Answer these questions using the article on the Oklahoma–Texas A&M softball game below.
(a) On which field was the game played?
(b) When, according to the article, is the adage about the best getting everybody's best shot usually brought up?
(c) How does the writer describe the Sooners' performance in relation to the final score?

**Passage to read**
------------------------
Aggies fold, because that's what Sooners made them do
That thing about the best always getting everybody's best shot? Forget about it, because for the very best, the opposite is more frequently true
One of the benefits of being best?
Frequently, proving it isn’t required.
That was Oklahoma Sunday afternoon at the NCAA’s Norman Regional, where the Sooners prevailed 20-0 over Texas A&M as though somebody missed an extra point, only it took place at Marita Hynes Field, a softball diamond, rather than Owen Field.
You know that thing about the best always having a target on their back, never getting a night off because they get everybody’s best shot?
It’s a go-to adage whenever a top-ranked squad finds itself in a dogfight.
It’s also not true.
What being best often means is your opponent lying down for you, because while the Sooners were terrific on Sunday, they were not 20-0 terrific.
They had help.
------------------------
**Source material**
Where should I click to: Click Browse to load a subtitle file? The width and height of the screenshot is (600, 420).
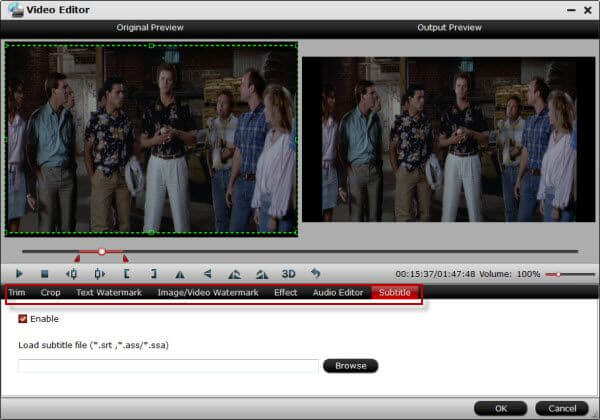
------------------------
**Final answer**
(a) Marita Hynes Field, a softball diamond.
(b) Whenever a top-ranked squad finds itself in a dogfight.
(c) They were terrific, but not 20-0 terrific; they had help.